*** THE RECORDS ***
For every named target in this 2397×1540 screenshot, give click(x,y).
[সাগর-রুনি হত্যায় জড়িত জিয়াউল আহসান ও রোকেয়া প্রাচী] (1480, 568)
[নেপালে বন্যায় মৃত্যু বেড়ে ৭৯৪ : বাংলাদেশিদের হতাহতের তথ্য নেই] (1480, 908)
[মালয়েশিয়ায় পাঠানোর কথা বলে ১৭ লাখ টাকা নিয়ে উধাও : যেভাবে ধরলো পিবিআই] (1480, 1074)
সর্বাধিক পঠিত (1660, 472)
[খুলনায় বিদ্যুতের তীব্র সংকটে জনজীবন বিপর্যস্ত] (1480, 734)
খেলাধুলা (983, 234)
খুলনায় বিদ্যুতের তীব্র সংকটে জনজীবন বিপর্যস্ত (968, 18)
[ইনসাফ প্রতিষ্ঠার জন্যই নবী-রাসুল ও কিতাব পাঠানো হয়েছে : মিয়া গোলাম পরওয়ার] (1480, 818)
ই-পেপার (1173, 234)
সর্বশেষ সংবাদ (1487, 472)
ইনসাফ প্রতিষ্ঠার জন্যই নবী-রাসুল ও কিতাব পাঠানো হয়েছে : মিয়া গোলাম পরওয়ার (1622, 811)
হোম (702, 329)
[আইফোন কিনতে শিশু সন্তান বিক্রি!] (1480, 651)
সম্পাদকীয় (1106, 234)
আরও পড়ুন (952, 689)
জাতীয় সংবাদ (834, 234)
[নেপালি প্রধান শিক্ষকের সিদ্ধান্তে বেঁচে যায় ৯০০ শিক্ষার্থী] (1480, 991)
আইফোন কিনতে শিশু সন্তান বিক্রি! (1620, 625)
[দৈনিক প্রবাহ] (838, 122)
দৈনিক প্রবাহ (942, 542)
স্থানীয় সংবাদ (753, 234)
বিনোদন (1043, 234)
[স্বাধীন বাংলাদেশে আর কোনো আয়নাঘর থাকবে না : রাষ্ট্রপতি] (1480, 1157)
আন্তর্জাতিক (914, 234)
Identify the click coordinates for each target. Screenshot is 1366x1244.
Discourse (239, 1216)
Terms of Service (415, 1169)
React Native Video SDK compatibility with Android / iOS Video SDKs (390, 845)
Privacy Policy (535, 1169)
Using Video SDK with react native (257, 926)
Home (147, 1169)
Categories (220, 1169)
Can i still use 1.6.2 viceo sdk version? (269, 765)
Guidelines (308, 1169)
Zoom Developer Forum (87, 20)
*** End of THE RECORDS ***
# REQUIRED ACTION
The whole listing above, restated word for word, is the required answer.

# FINISHED EXERCISE
For every named target in this 2397×1540 screenshot, give click(x,y).
[সাগর-রুনি হত্যায় জড়িত জিয়াউল আহসান ও রোকেয়া প্রাচী] (1480, 568)
[নেপালে বন্যায় মৃত্যু বেড়ে ৭৯৪ : বাংলাদেশিদের হতাহতের তথ্য নেই] (1480, 908)
[মালয়েশিয়ায় পাঠানোর কথা বলে ১৭ লাখ টাকা নিয়ে উধাও : যেভাবে ধরলো পিবিআই] (1480, 1074)
সর্বাধিক পঠিত (1660, 472)
[খুলনায় বিদ্যুতের তীব্র সংকটে জনজীবন বিপর্যস্ত] (1480, 734)
খেলাধুলা (983, 234)
খুলনায় বিদ্যুতের তীব্র সংকটে জনজীবন বিপর্যস্ত (968, 18)
[ইনসাফ প্রতিষ্ঠার জন্যই নবী-রাসুল ও কিতাব পাঠানো হয়েছে : মিয়া গোলাম পরওয়ার] (1480, 818)
ই-পেপার (1173, 234)
সর্বশেষ সংবাদ (1487, 472)
ইনসাফ প্রতিষ্ঠার জন্যই নবী-রাসুল ও কিতাব পাঠানো হয়েছে : মিয়া গোলাম পরওয়ার (1622, 811)
হোম (702, 329)
[আইফোন কিনতে শিশু সন্তান বিক্রি!] (1480, 651)
সম্পাদকীয় (1106, 234)
আরও পড়ুন (952, 689)
জাতীয় সংবাদ (834, 234)
[নেপালি প্রধান শিক্ষকের সিদ্ধান্তে বেঁচে যায় ৯০০ শিক্ষার্থী] (1480, 991)
আইফোন কিনতে শিশু সন্তান বিক্রি! (1620, 625)
[দৈনিক প্রবাহ] (838, 122)
দৈনিক প্রবাহ (942, 542)
স্থানীয় সংবাদ (753, 234)
বিনোদন (1043, 234)
[স্বাধীন বাংলাদেশে আর কোনো আয়নাঘর থাকবে না : রাষ্ট্রপতি] (1480, 1157)
আন্তর্জাতিক (914, 234)
Identify the click coordinates for each target. Screenshot is 1366x1244.
Discourse (239, 1216)
Terms of Service (415, 1169)
React Native Video SDK compatibility with Android / iOS Video SDKs (390, 845)
Privacy Policy (535, 1169)
Using Video SDK with react native (257, 926)
Home (147, 1169)
Categories (220, 1169)
Can i still use 1.6.2 viceo sdk version? (269, 765)
Guidelines (308, 1169)
Zoom Developer Forum (87, 20)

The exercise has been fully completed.